Work request: Only the lines holding the string "agent" are needed; copy each of them from the data.

Given data:
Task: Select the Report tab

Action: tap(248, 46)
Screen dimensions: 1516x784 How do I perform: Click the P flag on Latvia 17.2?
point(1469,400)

---

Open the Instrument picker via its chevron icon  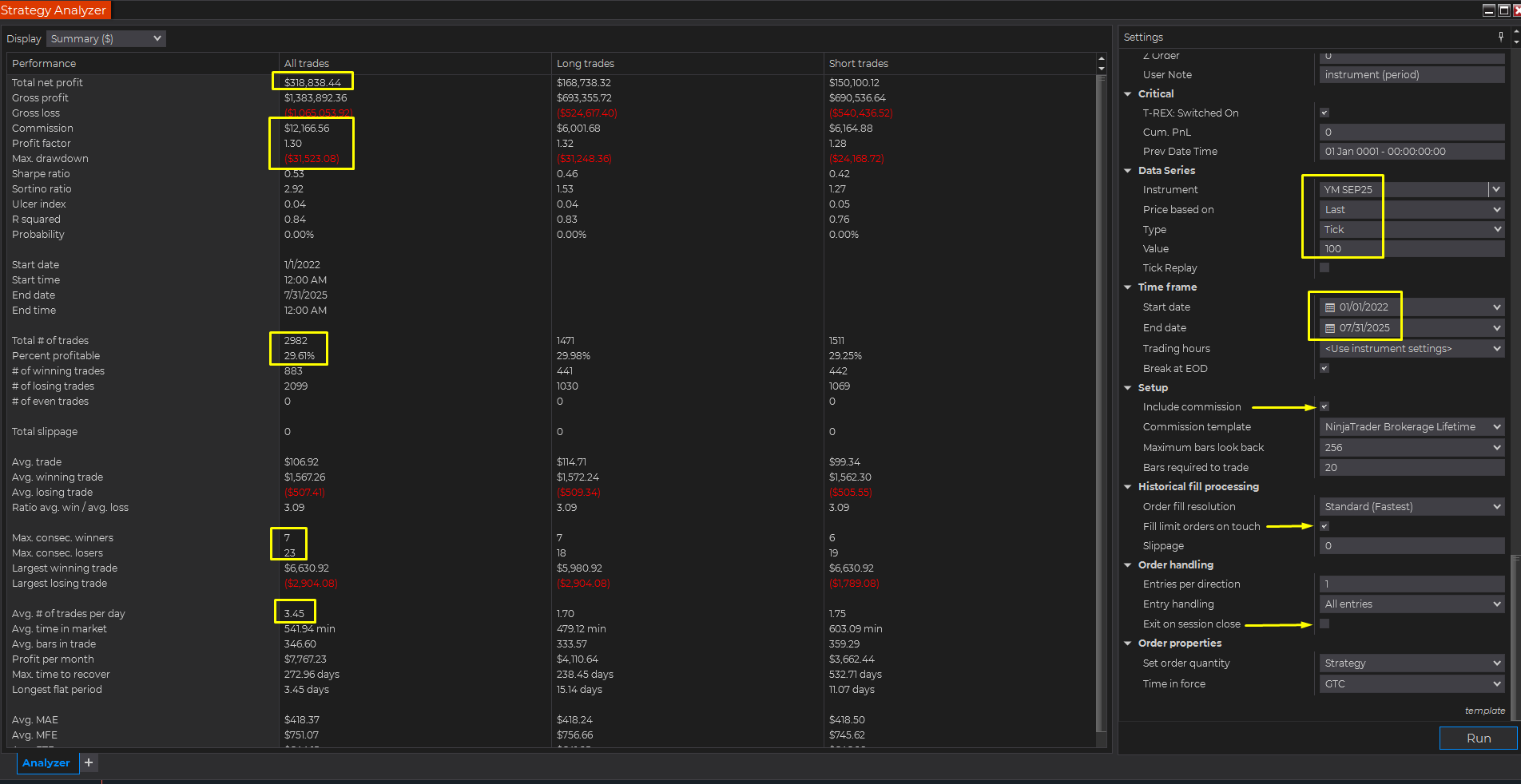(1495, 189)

...

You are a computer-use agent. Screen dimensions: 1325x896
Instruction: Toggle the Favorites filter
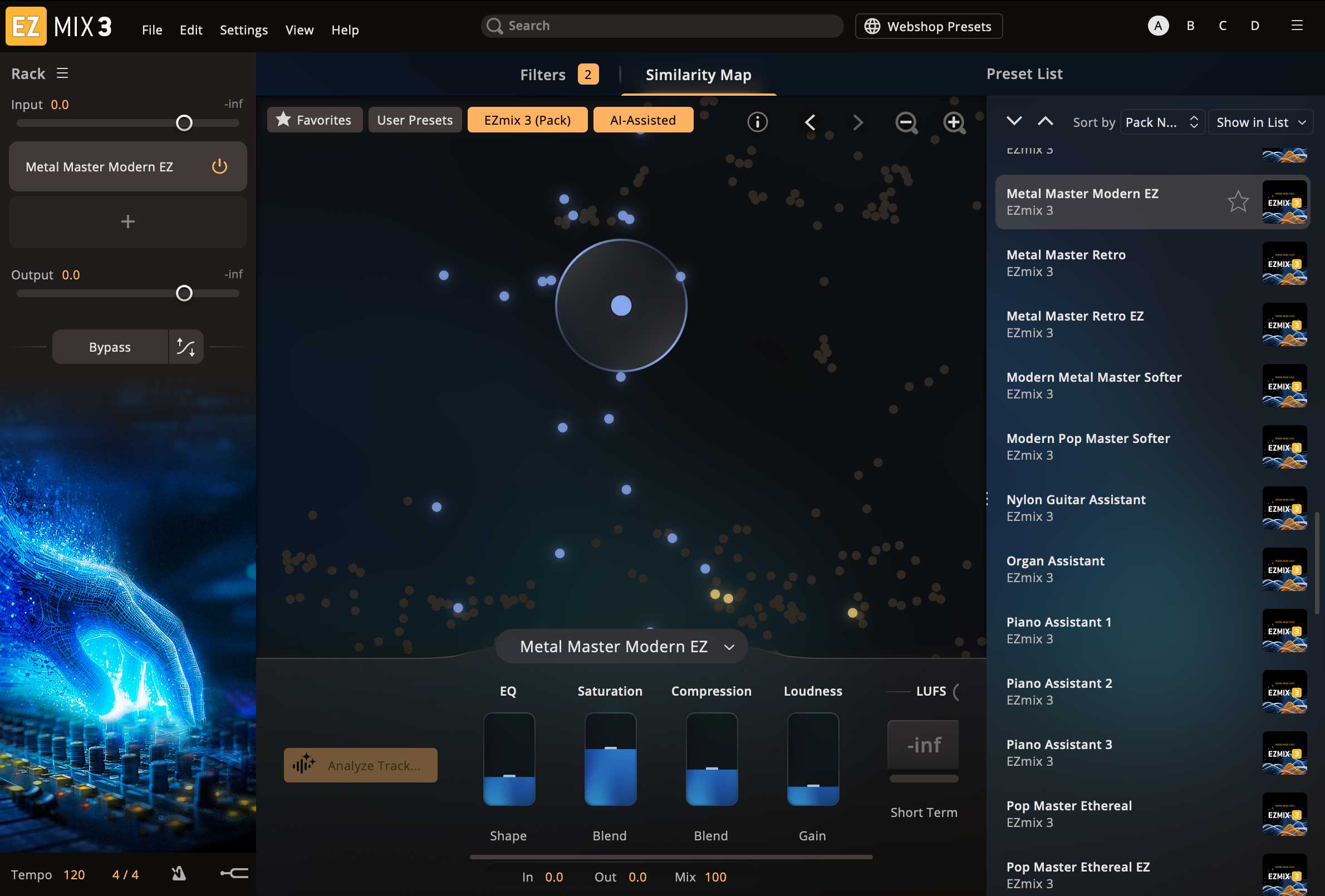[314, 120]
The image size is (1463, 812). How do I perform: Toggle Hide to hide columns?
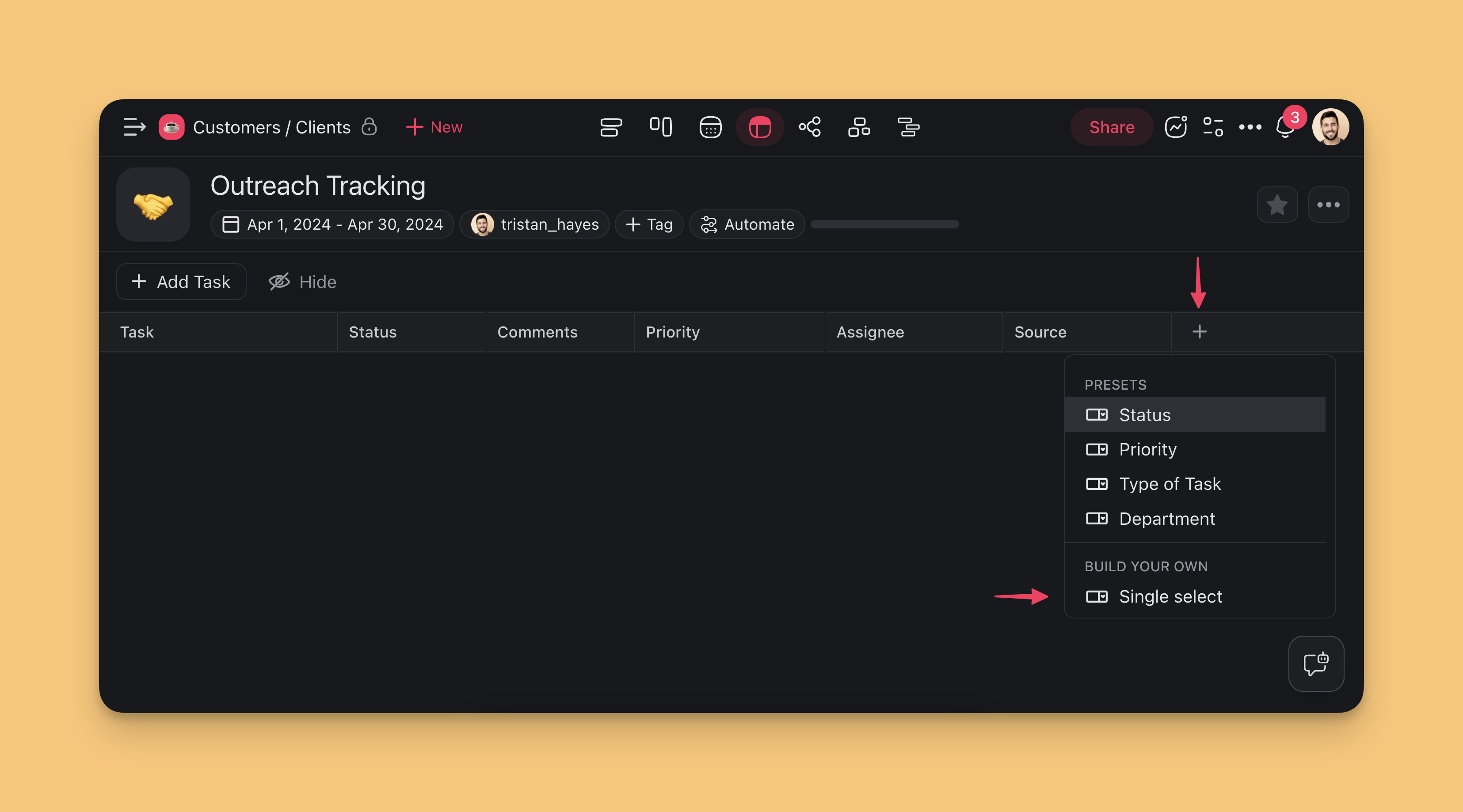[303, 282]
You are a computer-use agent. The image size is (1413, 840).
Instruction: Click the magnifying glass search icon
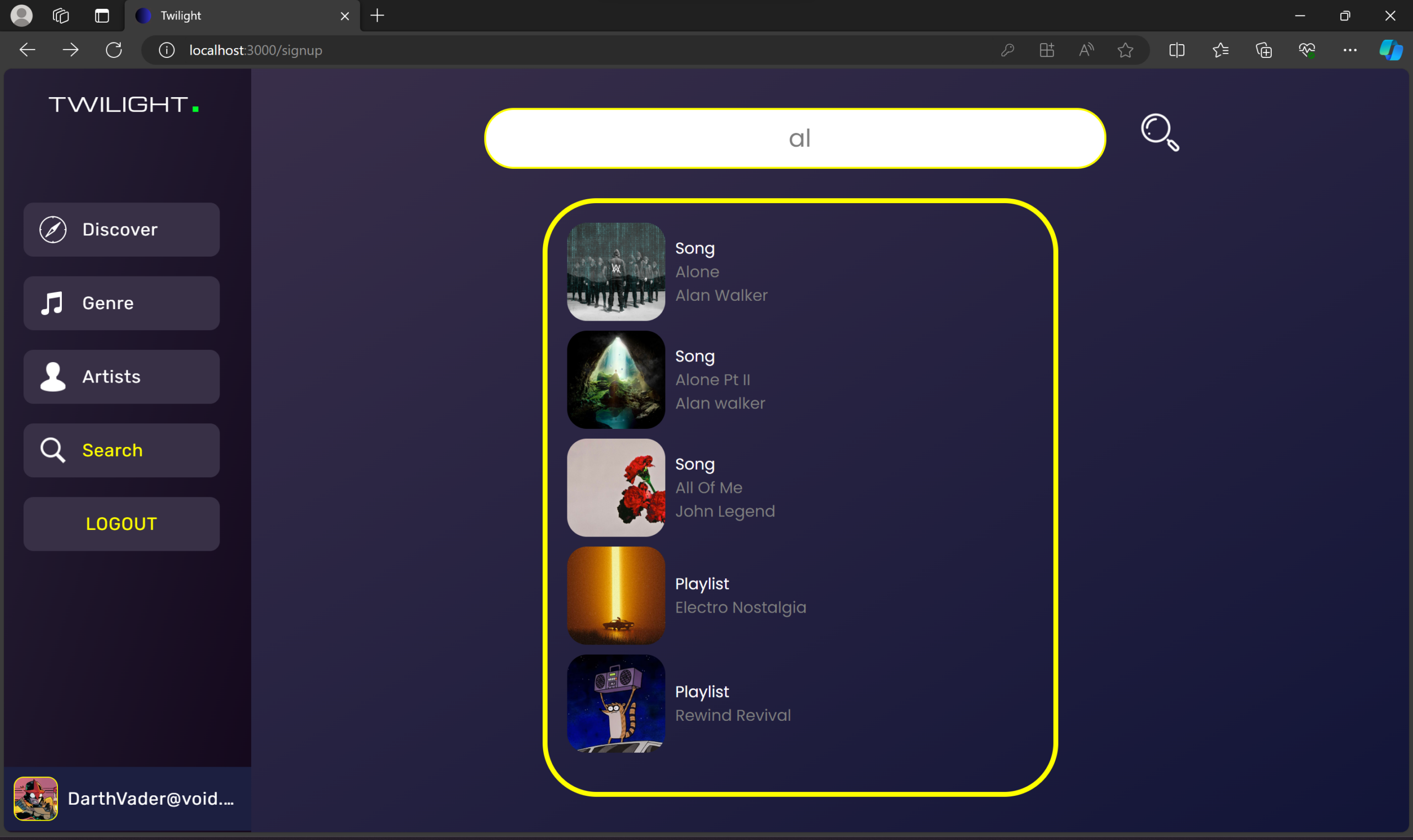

Task response:
You are a computer-use agent. Screen dimensions: 1325x896
You are a computer-use agent. The image size is (1413, 840).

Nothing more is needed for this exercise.